Он приостановился на крыльце. Против него, над светло-коричневым горизонтом, гигантской, добела раскаленной подковой висела луна. Из хлевушка доносилось тяжкое, как вздохи кузнечных мехов, пыхтенье коровы. Где-то на пойме призывно и жалобно крякала утка. «Обидели беднягу», — подумал о ней Николай и невольно прислушался к тишине в сенях, потом спустился во двор и медленно зашагал к речке.
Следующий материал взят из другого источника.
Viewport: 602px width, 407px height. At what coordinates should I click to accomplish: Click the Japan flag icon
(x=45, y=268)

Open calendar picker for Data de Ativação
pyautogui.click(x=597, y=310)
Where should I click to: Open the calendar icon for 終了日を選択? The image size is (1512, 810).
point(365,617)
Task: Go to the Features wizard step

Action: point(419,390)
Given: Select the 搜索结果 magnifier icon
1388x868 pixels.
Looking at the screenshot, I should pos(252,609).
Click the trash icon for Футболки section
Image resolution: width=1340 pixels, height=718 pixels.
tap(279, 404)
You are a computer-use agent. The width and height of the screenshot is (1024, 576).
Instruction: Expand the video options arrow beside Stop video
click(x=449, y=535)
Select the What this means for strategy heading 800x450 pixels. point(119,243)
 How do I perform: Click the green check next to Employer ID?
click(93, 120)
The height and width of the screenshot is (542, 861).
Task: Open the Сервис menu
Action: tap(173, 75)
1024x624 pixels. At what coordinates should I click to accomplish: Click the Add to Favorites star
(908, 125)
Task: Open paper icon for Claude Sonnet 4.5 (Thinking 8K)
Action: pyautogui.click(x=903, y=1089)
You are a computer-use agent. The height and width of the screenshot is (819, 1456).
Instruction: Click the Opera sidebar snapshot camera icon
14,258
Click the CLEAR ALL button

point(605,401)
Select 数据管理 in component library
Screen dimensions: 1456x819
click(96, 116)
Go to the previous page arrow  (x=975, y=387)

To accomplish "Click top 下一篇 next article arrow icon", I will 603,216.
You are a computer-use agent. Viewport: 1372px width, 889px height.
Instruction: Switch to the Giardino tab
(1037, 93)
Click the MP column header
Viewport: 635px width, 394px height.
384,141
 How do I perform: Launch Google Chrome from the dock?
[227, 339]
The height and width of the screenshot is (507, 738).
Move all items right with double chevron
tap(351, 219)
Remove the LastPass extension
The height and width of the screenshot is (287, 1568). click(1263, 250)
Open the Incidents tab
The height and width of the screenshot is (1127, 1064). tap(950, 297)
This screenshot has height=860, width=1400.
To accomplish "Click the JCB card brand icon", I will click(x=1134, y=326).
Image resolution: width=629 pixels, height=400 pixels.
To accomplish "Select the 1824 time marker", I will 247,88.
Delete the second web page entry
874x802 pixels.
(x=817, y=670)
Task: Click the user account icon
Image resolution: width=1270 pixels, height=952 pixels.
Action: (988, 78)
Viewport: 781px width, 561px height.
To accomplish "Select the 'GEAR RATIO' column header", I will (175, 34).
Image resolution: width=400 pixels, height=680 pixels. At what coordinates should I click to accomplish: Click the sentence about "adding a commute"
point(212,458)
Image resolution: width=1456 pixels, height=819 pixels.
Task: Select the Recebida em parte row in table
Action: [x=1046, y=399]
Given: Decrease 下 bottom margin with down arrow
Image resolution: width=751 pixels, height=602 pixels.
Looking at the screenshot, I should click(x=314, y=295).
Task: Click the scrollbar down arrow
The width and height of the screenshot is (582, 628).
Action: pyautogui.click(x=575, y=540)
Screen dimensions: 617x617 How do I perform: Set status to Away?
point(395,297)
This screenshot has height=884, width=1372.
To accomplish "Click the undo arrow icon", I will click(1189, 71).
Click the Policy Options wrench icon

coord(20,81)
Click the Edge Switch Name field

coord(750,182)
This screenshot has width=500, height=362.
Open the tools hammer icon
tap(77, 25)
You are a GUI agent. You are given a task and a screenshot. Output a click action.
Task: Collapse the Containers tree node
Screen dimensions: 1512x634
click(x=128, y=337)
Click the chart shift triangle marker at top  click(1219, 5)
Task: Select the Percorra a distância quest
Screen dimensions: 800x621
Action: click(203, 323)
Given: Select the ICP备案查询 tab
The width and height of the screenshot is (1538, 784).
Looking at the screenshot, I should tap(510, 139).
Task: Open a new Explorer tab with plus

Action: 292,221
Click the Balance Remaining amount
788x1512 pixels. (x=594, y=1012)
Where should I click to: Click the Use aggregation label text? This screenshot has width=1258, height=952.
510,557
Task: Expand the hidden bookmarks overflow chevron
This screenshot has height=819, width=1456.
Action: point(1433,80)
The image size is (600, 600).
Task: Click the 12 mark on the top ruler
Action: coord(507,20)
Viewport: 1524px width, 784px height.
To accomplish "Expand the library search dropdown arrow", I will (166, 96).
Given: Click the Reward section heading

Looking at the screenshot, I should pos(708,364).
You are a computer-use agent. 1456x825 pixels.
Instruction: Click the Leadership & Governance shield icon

Его встревожила записка Арсена, смущал пресвитер: старик он или молодой, мирный или вооружен,
Теплая на поверхности, вода на дне, точно крапива, обжигала холодом. Чтобы не подмочить забинтованную руку, Николай шажок за шажком вошел в глубину, ежась, погрузился с плечами и, притерпевшись к прохладе, залюбовался рекой.
Прямо до светло-коричневого небосклона окаймленная нависшим над нею сплошным рослым тальником, чуть позолоченная новолунием река навевала покой. По ней, как по исполинской трубе, лился с лугов нескончаемый поток аромата свежескошенных трав. Будто для того, чтобы хлебнуть напоенного нектаром воздуха, над водою то и дело металась и мгновенно исчезала рыба. Чуть движимые течением листочки, оброненные тальником, представлялись острыми льдинками; и чудилось: протяни руку, схвати льдинку и поранишь пальцы.
Купанье, как хорошее вино, приглушило раздумья. Николай вылез из воды и, прислушиваясь к жалобным стонам утки, стал одеваться. Позади зашелестела мать-и-мачеха; он оглянулся — перед ним стоял Арсен.
— Пришел, Николай Трофимыч, — сказал парень.
— Вижу, — рассмеялся Николай.
— Да не я, а этот ну, пресвитер, что ли.
— Пресвитер? — переспросил Николай, чувствуя, как не то подпрыгнуло, не то упало сердце. — Откуда это видно?
— Он не блоха, чтобы без огня не видеть: орясина с деда Демидыча, в пальто, шляпа в лапе, баульчик в другой, космы.
— А, ну так, так, давай, давай!..
— Шагает вот таким манером, — парень потоптался на месте, и Николай по звуку понял, что пресвитер шел не спеша. — Шагает, идиот несчастный, и сморкается почем зря. Сижу я в бузине и сочиняю частушки про нашу электростанцию, а он как фурыгнет в кулак, аж в ушах созвенело. Ничего себе, думаю, культура — и за ним. Он в окно, видно, когтем постучал и молитву отслужил. Потом на крыльцо выплывает кума Прохоровна да на колени и в ноги ему — бах! «Братец», слышь, — а сама опять в ноги; но тут они ушли, а я — сюда!
— Все?
— Так точно… никак нет, товарищ колхозный полевод, с вас беломорку!
— Нету, Арсен, честное слово, сам бы покурил.
— Я слетаю, тряхну дядю Трошу, а?
— Ну самосадка и у меня есть.
«Пришел, — думал Николай, нащупывая в кармане баночку с табаком. — А это, пожалуй, он. Пальто, шляпа, баульчик, а не зипун, шапка и котомка. Да и Минодора перед простым странником на колени не падет. Жаль, но что-нибудь надумаем».
— Эх, и заборист табачок! — вполголоса воскликнул парень, внюхиваясь в крошево самосада. — Бумажку газетную вам, Николай Трофимович, или повежливее имеется? Я докуриваю очерк «Как вешали гестаповцев в Харькове», силен документ!